:: Task instructions ::
Track down every line below that holds "icon" and copy it.

Stored data entries:
————

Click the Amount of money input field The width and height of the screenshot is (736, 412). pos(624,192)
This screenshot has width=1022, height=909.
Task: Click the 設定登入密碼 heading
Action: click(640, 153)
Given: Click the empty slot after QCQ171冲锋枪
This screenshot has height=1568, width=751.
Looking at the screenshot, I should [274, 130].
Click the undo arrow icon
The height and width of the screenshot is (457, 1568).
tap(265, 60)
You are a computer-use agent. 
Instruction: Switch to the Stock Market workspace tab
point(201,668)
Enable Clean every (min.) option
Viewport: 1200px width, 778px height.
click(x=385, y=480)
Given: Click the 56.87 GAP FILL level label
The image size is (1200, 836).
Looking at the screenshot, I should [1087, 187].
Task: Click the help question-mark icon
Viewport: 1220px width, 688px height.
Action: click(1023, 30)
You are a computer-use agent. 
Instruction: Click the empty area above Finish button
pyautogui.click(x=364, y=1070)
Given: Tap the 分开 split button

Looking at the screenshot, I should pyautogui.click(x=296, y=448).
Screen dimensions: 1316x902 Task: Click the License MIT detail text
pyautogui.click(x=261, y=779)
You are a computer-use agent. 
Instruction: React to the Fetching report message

————

:: Solution to the exercise ::
Click the undo arrow icon
Task: Click the help question-mark icon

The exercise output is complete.